Dataset entries
# # # # #

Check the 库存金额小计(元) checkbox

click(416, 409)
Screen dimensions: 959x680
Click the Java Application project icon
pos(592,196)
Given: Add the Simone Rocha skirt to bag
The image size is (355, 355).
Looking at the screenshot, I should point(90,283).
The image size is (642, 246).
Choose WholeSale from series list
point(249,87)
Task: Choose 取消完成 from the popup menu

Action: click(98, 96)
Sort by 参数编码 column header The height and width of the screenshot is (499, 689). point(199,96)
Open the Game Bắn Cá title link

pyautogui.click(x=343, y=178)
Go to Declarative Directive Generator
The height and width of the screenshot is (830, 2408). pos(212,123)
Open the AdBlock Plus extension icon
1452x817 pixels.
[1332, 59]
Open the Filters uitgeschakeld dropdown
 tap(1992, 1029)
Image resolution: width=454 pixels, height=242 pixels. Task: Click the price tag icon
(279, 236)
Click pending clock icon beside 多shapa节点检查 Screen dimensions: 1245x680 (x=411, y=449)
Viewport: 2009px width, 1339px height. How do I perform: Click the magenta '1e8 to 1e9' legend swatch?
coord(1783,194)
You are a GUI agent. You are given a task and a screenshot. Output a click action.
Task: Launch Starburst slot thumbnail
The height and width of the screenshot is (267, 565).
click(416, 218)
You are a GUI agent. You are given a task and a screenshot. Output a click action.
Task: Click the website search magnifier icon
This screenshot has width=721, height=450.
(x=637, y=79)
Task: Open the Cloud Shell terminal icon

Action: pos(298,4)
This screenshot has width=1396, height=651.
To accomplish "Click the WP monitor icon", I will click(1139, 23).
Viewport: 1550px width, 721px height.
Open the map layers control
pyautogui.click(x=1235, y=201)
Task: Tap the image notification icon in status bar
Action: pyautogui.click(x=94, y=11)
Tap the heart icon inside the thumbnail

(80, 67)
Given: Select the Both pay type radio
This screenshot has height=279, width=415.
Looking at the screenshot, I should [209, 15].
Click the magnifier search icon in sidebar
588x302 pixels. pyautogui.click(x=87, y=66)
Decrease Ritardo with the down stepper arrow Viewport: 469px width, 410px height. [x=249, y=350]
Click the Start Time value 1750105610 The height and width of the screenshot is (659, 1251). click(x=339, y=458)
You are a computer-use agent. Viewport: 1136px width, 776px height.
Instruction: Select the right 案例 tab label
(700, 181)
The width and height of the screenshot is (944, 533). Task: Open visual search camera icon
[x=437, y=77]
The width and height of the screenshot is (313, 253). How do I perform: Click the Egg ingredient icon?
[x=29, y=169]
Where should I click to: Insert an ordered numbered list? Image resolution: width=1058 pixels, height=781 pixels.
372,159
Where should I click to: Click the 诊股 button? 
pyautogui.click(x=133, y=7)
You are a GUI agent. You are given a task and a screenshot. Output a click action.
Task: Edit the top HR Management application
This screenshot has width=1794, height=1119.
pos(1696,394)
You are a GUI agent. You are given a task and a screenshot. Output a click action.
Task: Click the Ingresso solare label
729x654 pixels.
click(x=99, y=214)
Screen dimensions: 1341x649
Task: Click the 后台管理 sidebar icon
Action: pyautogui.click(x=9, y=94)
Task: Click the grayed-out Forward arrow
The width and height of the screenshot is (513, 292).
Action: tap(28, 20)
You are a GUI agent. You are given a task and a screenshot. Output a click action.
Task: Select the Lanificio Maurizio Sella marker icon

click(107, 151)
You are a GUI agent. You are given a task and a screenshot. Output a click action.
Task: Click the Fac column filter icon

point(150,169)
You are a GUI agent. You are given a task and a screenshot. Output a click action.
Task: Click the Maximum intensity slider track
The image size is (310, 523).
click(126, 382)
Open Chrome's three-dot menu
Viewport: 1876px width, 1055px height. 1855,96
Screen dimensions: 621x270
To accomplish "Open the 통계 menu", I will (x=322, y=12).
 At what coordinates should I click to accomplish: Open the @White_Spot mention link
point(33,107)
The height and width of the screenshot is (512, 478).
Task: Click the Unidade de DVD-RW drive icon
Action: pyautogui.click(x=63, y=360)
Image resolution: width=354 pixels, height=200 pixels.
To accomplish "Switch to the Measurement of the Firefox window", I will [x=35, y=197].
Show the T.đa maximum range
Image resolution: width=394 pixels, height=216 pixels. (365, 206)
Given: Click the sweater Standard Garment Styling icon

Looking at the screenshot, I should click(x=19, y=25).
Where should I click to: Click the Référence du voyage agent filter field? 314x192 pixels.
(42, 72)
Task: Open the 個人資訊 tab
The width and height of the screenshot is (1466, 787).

# # # # #

WORK TO COMPLETE
Write out the records above again, changing "This screenshot has" to "The screenshot has" everywhere it appears and keeping everything else the same.

EXERCISE ANSWER
Check the 库存金额小计(元) checkbox

click(416, 409)
Screen dimensions: 959x680
Click the Java Application project icon
pos(592,196)
Given: Add the Simone Rocha skirt to bag
The image size is (355, 355).
Looking at the screenshot, I should point(90,283).
The image size is (642, 246).
Choose WholeSale from series list
point(249,87)
Task: Choose 取消完成 from the popup menu

Action: click(98, 96)
Sort by 参数编码 column header The height and width of the screenshot is (499, 689). point(199,96)
Open the Game Bắn Cá title link

pyautogui.click(x=343, y=178)
Go to Declarative Directive Generator
The height and width of the screenshot is (830, 2408). pos(212,123)
Open the AdBlock Plus extension icon
1452x817 pixels.
[1332, 59]
Open the Filters uitgeschakeld dropdown
 tap(1992, 1029)
Image resolution: width=454 pixels, height=242 pixels. Task: Click the price tag icon
(279, 236)
Click pending clock icon beside 多shapa节点检查 Screen dimensions: 1245x680 (x=411, y=449)
Viewport: 2009px width, 1339px height. How do I perform: Click the magenta '1e8 to 1e9' legend swatch?
coord(1783,194)
You are a GUI agent. You are given a task and a screenshot. Output a click action.
Task: Launch Starburst slot thumbnail
The height and width of the screenshot is (267, 565).
click(416, 218)
You are a GUI agent. You are given a task and a screenshot. Output a click action.
Task: Click the website search magnifier icon
The screenshot has width=721, height=450.
(x=637, y=79)
Task: Open the Cloud Shell terminal icon

Action: pos(298,4)
The screenshot has width=1396, height=651.
To accomplish "Click the WP monitor icon", I will click(1139, 23).
Viewport: 1550px width, 721px height.
Open the map layers control
pyautogui.click(x=1235, y=201)
Task: Tap the image notification icon in status bar
Action: pyautogui.click(x=94, y=11)
Tap the heart icon inside the thumbnail

(80, 67)
Given: Select the Both pay type radio
The screenshot has height=279, width=415.
Looking at the screenshot, I should [209, 15].
Click the magnifier search icon in sidebar
588x302 pixels. pyautogui.click(x=87, y=66)
Decrease Ritardo with the down stepper arrow Viewport: 469px width, 410px height. [x=249, y=350]
Click the Start Time value 1750105610 The height and width of the screenshot is (659, 1251). click(x=339, y=458)
You are a computer-use agent. Viewport: 1136px width, 776px height.
Instruction: Select the right 案例 tab label
(700, 181)
The width and height of the screenshot is (944, 533). Task: Open visual search camera icon
[x=437, y=77]
The width and height of the screenshot is (313, 253). How do I perform: Click the Egg ingredient icon?
[x=29, y=169]
Where should I click to: Insert an ordered numbered list? Image resolution: width=1058 pixels, height=781 pixels.
372,159
Where should I click to: Click the 诊股 button? 
pyautogui.click(x=133, y=7)
You are a GUI agent. You are given a task and a screenshot. Output a click action.
Task: Edit the top HR Management application
The screenshot has width=1794, height=1119.
pos(1696,394)
You are a GUI agent. You are given a task and a screenshot. Output a click action.
Task: Click the Ingresso solare label
729x654 pixels.
click(x=99, y=214)
Screen dimensions: 1341x649
Task: Click the 后台管理 sidebar icon
Action: pyautogui.click(x=9, y=94)
Task: Click the grayed-out Forward arrow
The width and height of the screenshot is (513, 292).
Action: tap(28, 20)
You are a GUI agent. You are given a task and a screenshot. Output a click action.
Task: Select the Lanificio Maurizio Sella marker icon

click(107, 151)
You are a GUI agent. You are given a task and a screenshot. Output a click action.
Task: Click the Fac column filter icon

point(150,169)
You are a GUI agent. You are given a task and a screenshot. Output a click action.
Task: Click the Maximum intensity slider track
The image size is (310, 523).
click(126, 382)
Open Chrome's three-dot menu
Viewport: 1876px width, 1055px height. 1855,96
Screen dimensions: 621x270
To accomplish "Open the 통계 menu", I will (x=322, y=12).
 At what coordinates should I click to accomplish: Open the @White_Spot mention link
point(33,107)
The height and width of the screenshot is (512, 478).
Task: Click the Unidade de DVD-RW drive icon
Action: pyautogui.click(x=63, y=360)
Image resolution: width=354 pixels, height=200 pixels.
To accomplish "Switch to the Measurement of the Firefox window", I will [x=35, y=197].
Show the T.đa maximum range
Image resolution: width=394 pixels, height=216 pixels. (365, 206)
Given: Click the sweater Standard Garment Styling icon

Looking at the screenshot, I should click(x=19, y=25).
Where should I click to: Click the Référence du voyage agent filter field? 314x192 pixels.
(42, 72)
Task: Open the 個人資訊 tab
The width and height of the screenshot is (1466, 787).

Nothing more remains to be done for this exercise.